What astronomers aren’t sure about, however, is exactly when planetesimals start to coalesce out of the disk of material around a newborn star. Most models suggest that it happens later, as the disk of material evolves to contain relatively less gas and more dust and ice. But the debris Bonsor and her colleagues saw slowly sinking into some white dwarfs’ surfaces suggests that the building blocks of planets start forming very soon after the star they’re orbiting.
Why it matters — For scientists who want to understand why our homeworld, or any other planet, has the mix of elements that it does, understanding the timing is critical.
“So there is debate in the literature at the moment about how important the fact that Earth's building blocks were likely differentiated (formed an iron core) is for the final composition of Earth,” says Bonsor. “It can potentially alter the final composition of the planet, including key species such as uranium and thorium that provide internal heat.”
Digging into the details — Most of the time, white dwarfs that feast on ill-fated asteroids seem to have a balanced diet. The crumbs of planet debris on their surfaces are an even mix of metals and rock. But on a small fraction of the stars, Bonsor and her colleagues noticed that the debris sinking slowly into their surfaces seemed to be mostly metals like iron, chromium, or nickel — or else mostly rocky material like magnesium and silicate.
It looked as if those stars had been munching on planetesimals whose material had sorted itself into layers, with the densest stuff sinking toward the middle of the planetesimal.

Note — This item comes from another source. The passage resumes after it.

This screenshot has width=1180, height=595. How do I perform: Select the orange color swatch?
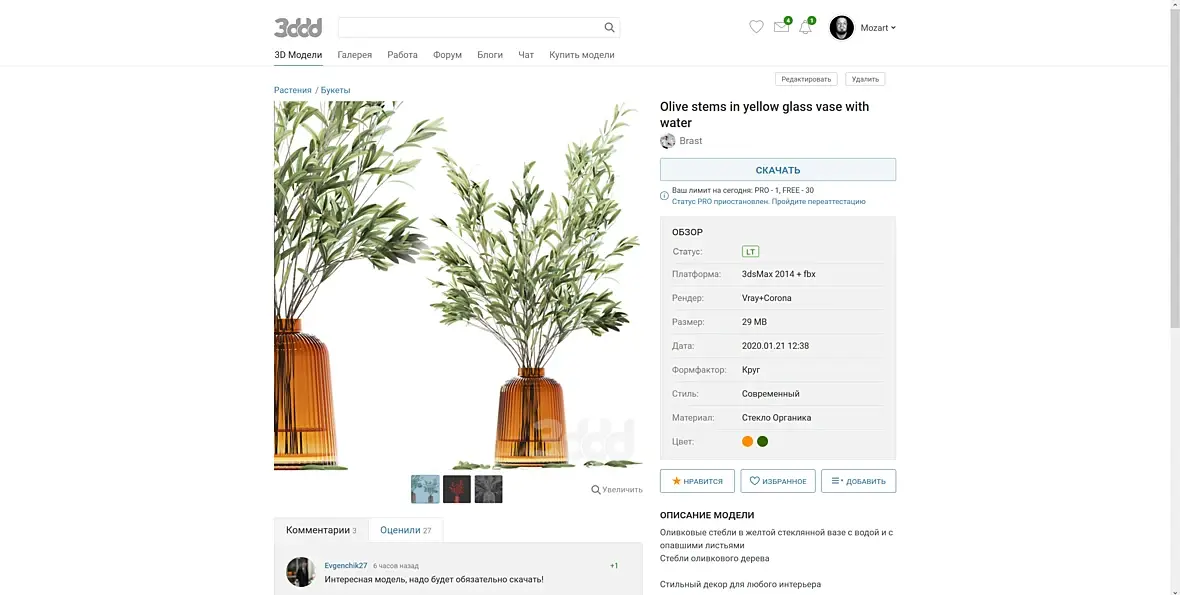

If that was the case, then the planetesimals must have been completely molten at some point (after all, clumps of solid material don’t settle out into layers; liquids do that).
That sometimes happens when a planet gets large enough that its pressure heats its interior, but Bonsor and her colleagues’ simulations suggest whole planets shouldn’t be very prone to be swallowed up by white dwarfs. That’s a more likely fate for smaller chunks of rock and metal — planetesimals. And that means something had to have heated them to the melting point.

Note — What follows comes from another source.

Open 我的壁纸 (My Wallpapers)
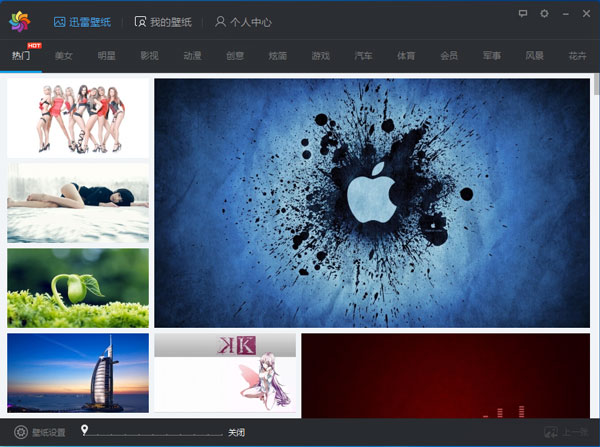Image resolution: width=600 pixels, height=447 pixels. click(163, 21)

Bonsor and her colleagues say the culprit is probably an isotope called aluminum-26, an aluminum atom with 26 protons and 26 neutrons. It’s radioactive, and as it decays, it pumps out enough heat to melt the iron and rock around it.
Scientists are pretty sure that’s what happened in our Solar System, based on the fact that its decay products are scattered throughout the asteroid belt. But that’s the thing about aluminum-26 — it decays fast, with a half-life of 700,000 years. And after a half-life or two, it’s not much of a heater anymore.
What’s Next — All of the work so far suggests that if these asteroids — the ones smashing into white dwarfs and leaving planetesimal crumbs scattered across their surfaces — had been melted by the heat of decaying aluminum-26, as Bonsor and her colleagues think happened, then it had to have happened within the first few hundred thousand years after the star was born — much earlier than scientists expected.
The next step for Bonsor and her colleagues will be to study more white dwarfs and see what leftover bits of planetesimal are still stuck to their surfaces.
“Gaia has identified hundreds of thousands of white dwarfs, many of which are readily accessible to ground-based spectroscopic observations,” she says.